## PASSAGE SHOWN
§

HUMOR | WHEN YOU ARE ENGULFED IN FLAMES
David Sedaris provides right tone in reading of his new book
WHEN YOU ARE ENGULFED IN FLAMES.
David Sedaris. Hachette Audio.
8 CDs, unabridged. $34.98.
You don't have to listen to David Sedaris read his work aloud to enjoy it. The audiobook of his latest collection of essays is not mandatory; if, for some reason, you are violently opposed to being read to, get a hard copy of When You Are Engulfed in Flames (Little, Brown, $25.99).
But having your inner voice do the work can't match the supreme pleasure of hearing the hilariously deadpan author describe a well-dressed, sixtysomething couple's unleashing of a shocking torrent of profanity (''It was as if they'd kidnapped the grandparents from a Ralph Lauren ad and forced them into a David Mamet play'') or the antics of the vile guinea worm that had attacked his boyfriend's mom (``If I was a child and saw something creeping out of a hole in my mother's leg, I would march to the nearest orphanage and put myself up for adoption. I would burn all pictures of her, destroy anything she had ever given me, and start all over because that is simply disgusting'').

§

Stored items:

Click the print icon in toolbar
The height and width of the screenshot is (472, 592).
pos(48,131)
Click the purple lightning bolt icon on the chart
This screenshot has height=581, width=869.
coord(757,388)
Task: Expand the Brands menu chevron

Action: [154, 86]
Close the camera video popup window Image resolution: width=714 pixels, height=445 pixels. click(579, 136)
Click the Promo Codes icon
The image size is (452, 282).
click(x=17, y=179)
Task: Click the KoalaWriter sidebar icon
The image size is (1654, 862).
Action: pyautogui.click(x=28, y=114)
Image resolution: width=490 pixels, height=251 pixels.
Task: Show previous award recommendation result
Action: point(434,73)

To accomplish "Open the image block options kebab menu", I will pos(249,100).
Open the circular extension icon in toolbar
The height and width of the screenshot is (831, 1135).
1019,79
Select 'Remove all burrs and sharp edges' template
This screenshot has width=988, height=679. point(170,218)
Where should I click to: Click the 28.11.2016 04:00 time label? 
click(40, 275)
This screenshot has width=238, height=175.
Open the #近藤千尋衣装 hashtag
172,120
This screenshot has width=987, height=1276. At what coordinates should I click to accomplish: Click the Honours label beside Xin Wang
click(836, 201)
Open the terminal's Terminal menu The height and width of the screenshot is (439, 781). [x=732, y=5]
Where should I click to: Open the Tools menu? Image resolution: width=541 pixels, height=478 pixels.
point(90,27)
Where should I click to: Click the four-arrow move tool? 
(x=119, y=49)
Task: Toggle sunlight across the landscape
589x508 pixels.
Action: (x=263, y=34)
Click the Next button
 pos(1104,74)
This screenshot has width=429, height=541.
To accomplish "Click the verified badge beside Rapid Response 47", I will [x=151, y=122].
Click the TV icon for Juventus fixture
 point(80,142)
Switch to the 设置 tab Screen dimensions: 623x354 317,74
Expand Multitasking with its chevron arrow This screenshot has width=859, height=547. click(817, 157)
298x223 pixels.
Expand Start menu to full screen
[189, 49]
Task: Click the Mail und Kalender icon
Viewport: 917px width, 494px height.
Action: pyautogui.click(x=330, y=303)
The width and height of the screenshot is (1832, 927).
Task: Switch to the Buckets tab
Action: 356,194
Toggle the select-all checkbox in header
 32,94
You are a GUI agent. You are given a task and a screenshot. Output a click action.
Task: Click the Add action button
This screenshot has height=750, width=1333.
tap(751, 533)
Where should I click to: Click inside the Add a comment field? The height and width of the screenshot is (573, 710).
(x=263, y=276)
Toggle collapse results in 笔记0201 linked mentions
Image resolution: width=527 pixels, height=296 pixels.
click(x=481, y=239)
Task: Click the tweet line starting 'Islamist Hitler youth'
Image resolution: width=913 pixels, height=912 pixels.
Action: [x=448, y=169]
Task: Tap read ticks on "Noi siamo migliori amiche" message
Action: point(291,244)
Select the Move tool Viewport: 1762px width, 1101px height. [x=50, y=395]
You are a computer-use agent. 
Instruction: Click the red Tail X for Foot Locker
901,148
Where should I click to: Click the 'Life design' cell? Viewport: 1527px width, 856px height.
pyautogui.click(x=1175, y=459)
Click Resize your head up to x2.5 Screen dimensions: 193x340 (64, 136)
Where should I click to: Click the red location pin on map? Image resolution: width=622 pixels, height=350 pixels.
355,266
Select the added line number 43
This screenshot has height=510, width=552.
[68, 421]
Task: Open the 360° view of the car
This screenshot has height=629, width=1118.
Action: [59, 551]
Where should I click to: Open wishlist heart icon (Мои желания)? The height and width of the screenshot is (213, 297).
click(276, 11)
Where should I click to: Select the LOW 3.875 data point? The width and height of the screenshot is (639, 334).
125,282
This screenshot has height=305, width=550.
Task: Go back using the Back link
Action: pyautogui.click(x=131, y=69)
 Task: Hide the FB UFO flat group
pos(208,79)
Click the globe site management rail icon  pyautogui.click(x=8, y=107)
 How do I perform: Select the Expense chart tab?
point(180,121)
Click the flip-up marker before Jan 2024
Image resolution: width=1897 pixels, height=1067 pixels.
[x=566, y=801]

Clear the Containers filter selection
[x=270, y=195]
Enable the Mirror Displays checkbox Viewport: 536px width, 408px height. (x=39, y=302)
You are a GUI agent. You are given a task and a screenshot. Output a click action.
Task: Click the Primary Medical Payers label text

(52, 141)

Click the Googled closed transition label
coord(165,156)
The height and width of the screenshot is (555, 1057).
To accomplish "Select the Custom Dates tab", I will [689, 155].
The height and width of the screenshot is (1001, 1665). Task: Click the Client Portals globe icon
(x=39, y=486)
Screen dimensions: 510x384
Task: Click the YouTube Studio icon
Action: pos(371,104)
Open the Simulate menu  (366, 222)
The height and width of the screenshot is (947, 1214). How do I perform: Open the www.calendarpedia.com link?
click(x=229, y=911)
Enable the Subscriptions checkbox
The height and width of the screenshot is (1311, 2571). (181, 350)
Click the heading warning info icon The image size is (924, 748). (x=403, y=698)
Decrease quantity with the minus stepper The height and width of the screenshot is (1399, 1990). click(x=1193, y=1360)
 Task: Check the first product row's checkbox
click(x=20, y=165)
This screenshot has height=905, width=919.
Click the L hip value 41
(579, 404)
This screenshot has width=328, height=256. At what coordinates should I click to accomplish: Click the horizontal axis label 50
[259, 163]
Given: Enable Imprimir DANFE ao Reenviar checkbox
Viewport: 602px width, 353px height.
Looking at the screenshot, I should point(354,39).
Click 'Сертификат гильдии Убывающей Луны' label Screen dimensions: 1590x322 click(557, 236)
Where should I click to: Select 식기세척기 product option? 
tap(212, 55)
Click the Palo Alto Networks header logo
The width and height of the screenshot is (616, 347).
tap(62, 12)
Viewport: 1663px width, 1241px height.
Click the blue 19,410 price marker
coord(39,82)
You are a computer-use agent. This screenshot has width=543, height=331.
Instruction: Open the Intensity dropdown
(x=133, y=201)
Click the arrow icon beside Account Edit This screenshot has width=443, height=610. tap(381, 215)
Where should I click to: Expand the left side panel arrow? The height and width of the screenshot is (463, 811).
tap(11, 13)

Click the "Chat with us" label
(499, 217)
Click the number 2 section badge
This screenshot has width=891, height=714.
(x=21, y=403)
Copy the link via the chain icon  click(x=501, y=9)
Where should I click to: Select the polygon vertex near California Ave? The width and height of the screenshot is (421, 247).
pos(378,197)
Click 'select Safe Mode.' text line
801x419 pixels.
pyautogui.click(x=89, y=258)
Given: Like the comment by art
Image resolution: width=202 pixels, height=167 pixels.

§

## TASK INSTRUCTIONS
**1.** In the audiobook review, what is the price of the hard copy of When You Are Engulfed in Flames?
**2.** Print the part of the audiobook review between "HUMOR | WHEN" and "Sedaris. Hachette Audio.", inclusive.
The rows have no connection to the audiobook review.

## TASK-BY-TASK RESULTS
**1.** $25.99

**2.**
HUMOR | WHEN YOU ARE ENGULFED IN FLAMES
David Sedaris provides right tone in reading of his new book
WHEN YOU ARE ENGULFED IN FLAMES.
David Sedaris. Hachette Audio.